**Exercise instructions:**
If a line in the data holds "agent", copy that line out in full.
** Data for the task follows **
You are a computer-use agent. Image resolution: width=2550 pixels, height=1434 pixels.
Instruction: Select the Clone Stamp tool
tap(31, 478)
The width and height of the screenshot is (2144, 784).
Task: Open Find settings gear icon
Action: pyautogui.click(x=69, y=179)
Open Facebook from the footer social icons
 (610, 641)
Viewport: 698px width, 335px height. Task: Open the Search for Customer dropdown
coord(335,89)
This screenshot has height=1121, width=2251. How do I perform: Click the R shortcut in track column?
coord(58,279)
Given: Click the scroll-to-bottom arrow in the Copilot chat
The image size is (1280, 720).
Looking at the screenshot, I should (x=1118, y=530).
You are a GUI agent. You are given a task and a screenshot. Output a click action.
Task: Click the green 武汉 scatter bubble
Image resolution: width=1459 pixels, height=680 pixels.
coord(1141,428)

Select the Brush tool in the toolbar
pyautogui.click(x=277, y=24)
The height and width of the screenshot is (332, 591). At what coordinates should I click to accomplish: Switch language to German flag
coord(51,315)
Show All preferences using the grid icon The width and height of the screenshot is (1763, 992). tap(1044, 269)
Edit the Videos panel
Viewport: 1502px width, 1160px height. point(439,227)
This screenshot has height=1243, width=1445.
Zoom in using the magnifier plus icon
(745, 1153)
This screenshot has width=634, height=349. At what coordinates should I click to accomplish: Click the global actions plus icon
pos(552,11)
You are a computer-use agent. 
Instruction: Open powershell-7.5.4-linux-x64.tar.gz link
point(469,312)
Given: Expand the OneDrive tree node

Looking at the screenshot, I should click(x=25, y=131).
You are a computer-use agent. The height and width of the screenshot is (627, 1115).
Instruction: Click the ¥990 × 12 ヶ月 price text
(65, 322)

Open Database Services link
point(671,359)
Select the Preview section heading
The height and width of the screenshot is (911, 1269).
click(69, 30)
** End of Data for the task **
**Task result:**
You are a computer-use agent. Image resolution: width=2550 pixels, height=1434 pixels.
You are a GUI agent. You are given a task and a screenshot. Output a click action.
You are a computer-use agent. 
You are a computer-use agent. The height and width of the screenshot is (627, 1115).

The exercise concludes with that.